LimeWire Shutters File Sharing Services After RIAA Win

LimeWire on Tuesday finally shuttered its file sharing services, months after a federal judge sided with the Recording Industry Association of America and found the New York company liable for a “substantial amount of copyright infringement” that the music industry claims amounts to $1 billion. The 4-year-old case, brought by the RIAA, alleged that as […]

LimeWire on Tuesday finally shuttered its file sharing services, months after a federal judge sided with the Recording Industry Association of America and found the New York company liable for a "substantial amount of copyright infringement" that the music industry claims amounts to $1 billion.
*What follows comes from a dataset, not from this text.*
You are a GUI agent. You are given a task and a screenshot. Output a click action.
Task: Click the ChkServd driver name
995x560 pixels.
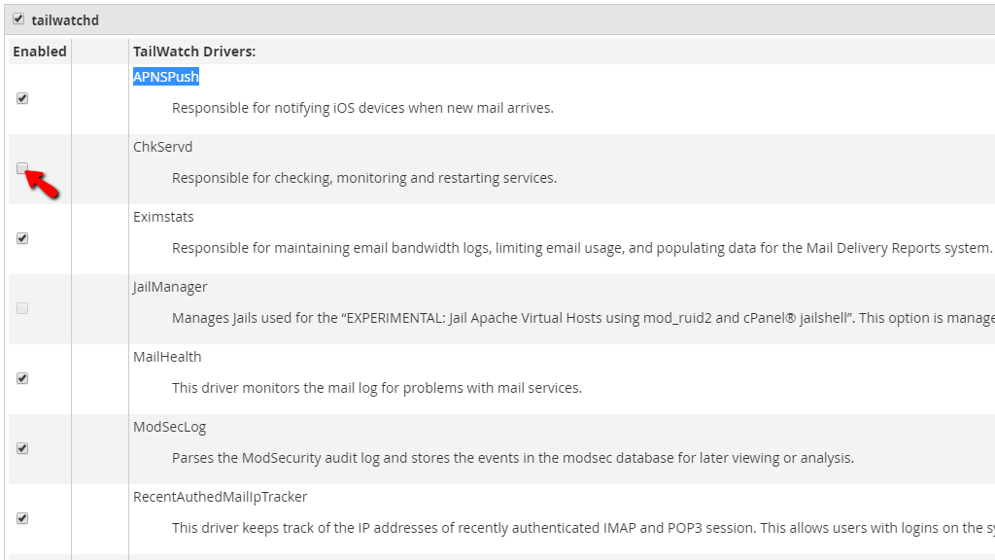162,147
The 4-year-old case, brought by the RIAA, alleged that as much as 93 percent of LimeWire's file sharing traffic was unauthorized copyright material. LimeWire's obituary was written by U.S. District Judge Kimba Wood of New York, who ruled in May the site knowingly played host to massive infringement. Tuesday, she ordered it to stop "searching, downloading, uploading, file trading" and to cease its "file distribution functionality."

It was the first case targeting a file sharing software maker following the 2005 Grokster decision, in which the U.S. Supreme Court cleared the way for lawsuits targeting companies that induced or encouraged file sharing piracy.

"It's a sad occasion for our team, and for you -- the hundreds of millions of people who have used LimeWire to discover new things," the company said on its site.

Limewire claimed 50 million unique monthly users. Its website had said its file sharing software is downloaded hundreds of thousands of times every day and boasts millions of active users at any given moment.